Sor: "Kimindir gökler ve yer?" Cevap ver: "Allah'ındır." O Allah ki, rahmeti öz benliği üzerine yazmıştır. O sizi, varlığında hiç kuşku bulunmayan kıyamet gününde bir araya mutlaka toplayacaktır. Benliklerini hüsrana yuvarlamış kişiler var ya, onlar iman etmezler.
Qul aghairal laahi attakhizu waliyyan faatiris samaawaati wal ardi wa Huwa yut'imu wa laa yut'am; qul inneee umirtu an akoona awwala man salama wa laa takoonanna minal mushrikeen
De ki: "Göklerin ve yerin Fâtır'ı olan o yaratıcıdan, o yedirip doyuran ama kendisi yedirilip beslenmeyen Allah'tan başkasını mı velî edineyim?" De ki: "Bana, İslam'ı/Allah'a teslim olmayı seçenlerin ilki olmam emredildi." Ve sakın şirke sapanlardan olma!
Qul ayyu shai'in akbaru shahaadatan qulil laahu shaheedum bainee wa bainakum; wa oohiya ilaiya haazal Qur'aanu li unzirakum bihee wa mam balagh; a'innakum latashhadoona anna ma'al laahi aalihatan ukhraa; qul laaa ashhad; qul innamaa Huwa Ilaahunw Waahidunw wa innanee baree'um mimmaa tushrikoon
Sor: "Tanıklık bakımından hangi şey daha büyüktür?" De ki: "Benimle sizin aranızda Allah tanıktır. Bu Kur'an bana vahyolundu ki, onunla sizi ve ulaştığı herkesi uyarayım. Siz gerçekten Allah'ın yanında başka ilahların bulunduğuna tanıklık ediyor musunuz?" De ki: "Ben buna tanıklık etmiyorum." De ki: "O, sadece tek bir tanrıdır! Ve ben, sizin ortak tuttuğunuz şeylerden uzağım!"
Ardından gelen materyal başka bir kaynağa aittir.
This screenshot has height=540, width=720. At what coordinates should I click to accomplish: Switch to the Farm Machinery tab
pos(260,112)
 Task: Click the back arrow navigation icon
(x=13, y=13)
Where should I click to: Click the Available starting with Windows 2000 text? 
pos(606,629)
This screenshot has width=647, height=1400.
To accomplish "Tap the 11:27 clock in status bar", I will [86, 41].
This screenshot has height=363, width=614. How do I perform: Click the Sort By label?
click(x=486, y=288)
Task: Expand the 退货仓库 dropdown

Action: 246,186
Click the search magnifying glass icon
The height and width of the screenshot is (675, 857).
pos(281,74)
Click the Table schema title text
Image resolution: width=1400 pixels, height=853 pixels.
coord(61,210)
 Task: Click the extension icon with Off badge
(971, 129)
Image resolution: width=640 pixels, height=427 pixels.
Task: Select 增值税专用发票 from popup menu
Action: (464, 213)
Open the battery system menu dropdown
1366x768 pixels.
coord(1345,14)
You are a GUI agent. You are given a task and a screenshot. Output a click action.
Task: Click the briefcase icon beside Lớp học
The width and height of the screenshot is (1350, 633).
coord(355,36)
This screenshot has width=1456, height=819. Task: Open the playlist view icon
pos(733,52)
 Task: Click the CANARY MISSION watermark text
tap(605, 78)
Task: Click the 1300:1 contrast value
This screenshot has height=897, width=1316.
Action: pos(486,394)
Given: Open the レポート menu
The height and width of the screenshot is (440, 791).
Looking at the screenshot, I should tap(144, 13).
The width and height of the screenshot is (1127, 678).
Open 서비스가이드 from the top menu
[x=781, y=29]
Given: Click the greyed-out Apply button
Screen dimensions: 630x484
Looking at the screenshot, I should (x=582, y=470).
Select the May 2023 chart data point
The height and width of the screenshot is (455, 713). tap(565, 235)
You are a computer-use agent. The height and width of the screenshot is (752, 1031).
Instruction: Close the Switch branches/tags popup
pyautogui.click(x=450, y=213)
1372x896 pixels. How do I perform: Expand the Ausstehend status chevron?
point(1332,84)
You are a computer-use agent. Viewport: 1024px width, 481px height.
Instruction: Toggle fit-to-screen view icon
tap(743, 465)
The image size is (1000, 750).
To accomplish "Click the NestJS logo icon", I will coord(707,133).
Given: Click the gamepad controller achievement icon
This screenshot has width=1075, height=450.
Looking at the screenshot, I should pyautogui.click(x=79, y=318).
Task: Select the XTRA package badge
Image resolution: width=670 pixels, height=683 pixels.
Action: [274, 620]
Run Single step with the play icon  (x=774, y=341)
O kendilerine kitap verdiklerimiz var ya, onu, öz oğullarını tanıdıkları gibi tanıyıp bilirler. Ama öz benliklerini hüsrana uğratan bunlar, iman etmezler.
Wa minhum mai yastami'u ilaika wa ja'alnaa 'alaa quloobihim akinnatan ai yafqahoohu wa feee aazaanihim waqraa; wa ai yaraw kulla Aayatil laa yu'minoo bihaa; hattaaa izaa jaaa'oka yujaadiloonaka yaqoolul lazeena kafaroo in haazaa illaaa asaateerul awwaleen
İçlerinden sana kulak verenler vardır; ama biz onu gereğince anlamamaları için kalplerine kılıflar geçirmiş, kulaklarına bir ağırlık koymuşuzdur. Tüm mucizeleri görseler de onlara inanmazlar. Nihayet sana gelip seninle çekişerek söyle derler küfre sapanlar: "Bu, eskilerin masallarından başka bir şey değildir."
Wa law taraaa iz wauqifoo 'alan Naari faqaaloo yaa laitanaa nuraddu wa laa nukaz ziba bi Aayaati Rabbinaa wa nakoona minal mu'mineen
Ah bir görsen, ateşin başında durdurulup da şöyle dediklerini: "Ne olurdu, geri gönderilsek, Rabbimizin ayetlerini yalanlamasak ve müminlerden oluversek."
Bal badaa lahum maa kaanoo yukhfoona min qablu wa law ruddoo la'aadoo limaa nuhoo 'anhu wa innahum lakaaziboon
İşin doğrusu şu: Önceden gizlemekte oldukları karşılarına dikildi. Geri gönderilselerdi yasaklandıkları şeyi mutlaka yineleyeceklerdi. Doğrusu, onlar, tam yalancıdırlar.
Wa law taraa iz wuqifoo 'alaa Rabbihim; qaala alaisa haazaa bilhaqq; qaaloo balaa wa Rabbinaa; qaala fazooqul 'azaaba bimaa kuntum takfuroon
Rableri huzurunda durdurulduklarını bir görsen! Sordu: "Gerçek değil miymiş bu?" Dediler: "Rabbimize yemin olsun ki, gerçekmiş." Dedi: "O halde, küfre sapmış olmanızdan dolayı tadın azabı."